Eu tenho um problema de audição: Surdez Profunda Neuro- Sensorial Bilateral irreversível (crónica).
Em 2000, foi realizado um relatório clínico.
"Realizou potencias evacuados auditivos do tronco cerebral aos 4 meses que foram considerados normais. Por suspeita clínica de surdez realizou novas potencias evocados aos 2 anos e 4 meses (2 anos de corrigida) que também foram considerados normais.(...)Após reavaliação (...), havendo possibilidade de se tratar de uma surdez grave ou profunda para sons agudos. (...) aconselhei de imediato o uso de próteses auditivas (...)Embora notasse inicialmente uma melhoria discreta, isso agora não é evidente, (...)(...) terá eventualmente indicação para implante coclear."
Comecei a ir às terapias da fala, a psicólogos e a apoios escolares.
Não sei, se a causa deste problema de saúde foi uma gravidez de risco ou prematura.
Também, não sei como os meus pais se sentiram e reagiram ao saberem da doença.
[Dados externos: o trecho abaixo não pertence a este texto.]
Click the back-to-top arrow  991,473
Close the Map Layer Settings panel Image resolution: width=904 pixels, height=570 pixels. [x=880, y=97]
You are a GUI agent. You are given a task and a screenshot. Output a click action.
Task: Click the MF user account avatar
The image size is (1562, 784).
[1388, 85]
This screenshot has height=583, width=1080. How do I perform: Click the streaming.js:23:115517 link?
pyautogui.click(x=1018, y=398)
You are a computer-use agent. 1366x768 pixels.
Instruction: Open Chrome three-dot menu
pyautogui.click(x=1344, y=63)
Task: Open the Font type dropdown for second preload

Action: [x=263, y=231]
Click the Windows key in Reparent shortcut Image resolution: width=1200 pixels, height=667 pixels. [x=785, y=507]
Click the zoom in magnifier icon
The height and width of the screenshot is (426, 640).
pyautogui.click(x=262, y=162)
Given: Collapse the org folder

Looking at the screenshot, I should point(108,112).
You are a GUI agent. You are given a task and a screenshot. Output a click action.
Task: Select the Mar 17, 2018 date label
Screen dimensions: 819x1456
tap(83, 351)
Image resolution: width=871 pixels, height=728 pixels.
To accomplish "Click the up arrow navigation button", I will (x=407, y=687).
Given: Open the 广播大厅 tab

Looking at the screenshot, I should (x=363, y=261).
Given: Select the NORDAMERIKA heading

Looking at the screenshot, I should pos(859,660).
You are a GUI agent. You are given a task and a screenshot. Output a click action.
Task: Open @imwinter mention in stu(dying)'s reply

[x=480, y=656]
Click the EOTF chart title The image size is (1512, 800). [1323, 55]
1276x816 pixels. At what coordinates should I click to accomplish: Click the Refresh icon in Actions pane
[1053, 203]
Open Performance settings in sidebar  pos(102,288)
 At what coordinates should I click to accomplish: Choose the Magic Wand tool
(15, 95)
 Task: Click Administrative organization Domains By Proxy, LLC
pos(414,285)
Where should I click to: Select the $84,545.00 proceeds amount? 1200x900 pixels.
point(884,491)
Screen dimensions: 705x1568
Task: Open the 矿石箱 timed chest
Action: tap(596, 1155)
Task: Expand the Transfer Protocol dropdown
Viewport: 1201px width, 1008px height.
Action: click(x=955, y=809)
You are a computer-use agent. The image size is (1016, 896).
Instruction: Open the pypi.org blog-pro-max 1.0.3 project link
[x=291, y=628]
Mas, sei como eu me senti e sinto.
Quando me apercebi que usava o aparelho auditivo para ouvir, fiquei muito triste, não gostei da noticia,e ainda não gosto.
Não gosto de ter de dizer às pessoas que sou surda, porque ainda é difícil lidar com isso, quanto mais falar com as outras pessoas sobre tal assunto.
As pessoas ficam admiradas e às vezes até me pedem para mostrar o aparelho e querem aprofundar mais o assunto. Eu não quero falar nisso.
É me impossibilitado algumas coisas. E muitas delas é me dificultado. Tenho de estar sempre a provar-lo, para cada coisa que faço.
Se me candidatar a um trabalho, sou a primeira escolha?
Se quiser guiar, será que me deixam?
E para estudar e tirar boas notas, como faço sabendo que tenho as bases, mas que elas são mínimas, pois, só depois de ter sido implantada, 3/4 anos, é que comecei a falar direito? As crianças de hoje, aos 2 anos, até já sabem escrever o nome delas, mal mas sabem.
Fiz um curso profissional. No inicio do curso, tive muitas dificuldades e pedi ajuda a colegas e a professores para me ajudarem as supera-las. Com muito esforço, finalizei o curso com média de 14.
Tenho fé que me chamem para o emprego e para poder tirar a carta de condução."